Data records:
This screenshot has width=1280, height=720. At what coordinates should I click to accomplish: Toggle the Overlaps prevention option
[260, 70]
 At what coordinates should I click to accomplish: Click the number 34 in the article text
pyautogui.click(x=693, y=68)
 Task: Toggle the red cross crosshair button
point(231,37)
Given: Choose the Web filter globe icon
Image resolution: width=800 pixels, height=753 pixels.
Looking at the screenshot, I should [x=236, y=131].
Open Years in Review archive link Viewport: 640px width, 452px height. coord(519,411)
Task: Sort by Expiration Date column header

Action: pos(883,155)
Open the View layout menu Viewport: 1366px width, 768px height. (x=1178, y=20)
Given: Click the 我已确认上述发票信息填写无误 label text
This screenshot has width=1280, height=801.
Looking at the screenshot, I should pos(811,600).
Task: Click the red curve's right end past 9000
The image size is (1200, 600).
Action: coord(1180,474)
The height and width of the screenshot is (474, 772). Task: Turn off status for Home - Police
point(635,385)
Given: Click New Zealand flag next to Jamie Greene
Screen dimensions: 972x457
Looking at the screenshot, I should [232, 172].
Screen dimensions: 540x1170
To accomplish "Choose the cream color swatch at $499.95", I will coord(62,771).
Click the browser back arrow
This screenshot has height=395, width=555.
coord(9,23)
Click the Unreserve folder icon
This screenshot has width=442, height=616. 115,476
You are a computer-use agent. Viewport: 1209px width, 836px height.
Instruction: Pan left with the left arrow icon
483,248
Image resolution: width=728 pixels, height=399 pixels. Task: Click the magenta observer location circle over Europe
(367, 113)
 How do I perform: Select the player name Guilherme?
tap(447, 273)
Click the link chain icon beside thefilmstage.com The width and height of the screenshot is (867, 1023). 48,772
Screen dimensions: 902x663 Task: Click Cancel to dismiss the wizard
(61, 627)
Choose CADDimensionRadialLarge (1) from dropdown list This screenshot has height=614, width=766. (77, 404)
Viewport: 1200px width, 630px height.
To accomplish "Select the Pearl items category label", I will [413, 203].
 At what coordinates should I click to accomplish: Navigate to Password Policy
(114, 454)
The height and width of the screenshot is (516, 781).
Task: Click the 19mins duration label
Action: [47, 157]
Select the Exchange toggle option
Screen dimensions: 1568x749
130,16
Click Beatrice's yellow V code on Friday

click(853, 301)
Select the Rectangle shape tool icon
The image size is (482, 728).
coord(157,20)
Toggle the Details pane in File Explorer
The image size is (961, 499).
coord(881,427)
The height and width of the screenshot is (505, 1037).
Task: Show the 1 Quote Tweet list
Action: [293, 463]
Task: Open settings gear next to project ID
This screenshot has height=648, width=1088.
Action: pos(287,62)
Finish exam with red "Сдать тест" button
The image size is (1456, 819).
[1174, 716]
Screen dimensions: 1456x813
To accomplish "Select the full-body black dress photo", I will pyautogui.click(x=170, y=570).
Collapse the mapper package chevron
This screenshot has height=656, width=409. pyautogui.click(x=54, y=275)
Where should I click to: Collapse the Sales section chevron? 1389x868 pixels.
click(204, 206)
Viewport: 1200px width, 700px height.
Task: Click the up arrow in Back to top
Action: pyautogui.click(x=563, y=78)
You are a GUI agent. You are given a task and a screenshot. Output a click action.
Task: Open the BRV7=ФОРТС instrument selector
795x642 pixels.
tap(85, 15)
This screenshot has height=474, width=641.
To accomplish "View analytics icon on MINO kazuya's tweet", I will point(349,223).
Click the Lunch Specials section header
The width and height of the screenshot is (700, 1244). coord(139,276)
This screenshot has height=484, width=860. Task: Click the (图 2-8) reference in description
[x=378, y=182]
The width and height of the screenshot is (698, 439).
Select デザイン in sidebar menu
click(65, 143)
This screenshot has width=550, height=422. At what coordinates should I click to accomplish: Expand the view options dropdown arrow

What is being asked:
Whenever a line in the data holds "link", copy that line.

Finished exercise:
Open Years in Review archive link Viewport: 640px width, 452px height. coord(519,411)
Click the link chain icon beside thefilmstage.com The width and height of the screenshot is (867, 1023). 48,772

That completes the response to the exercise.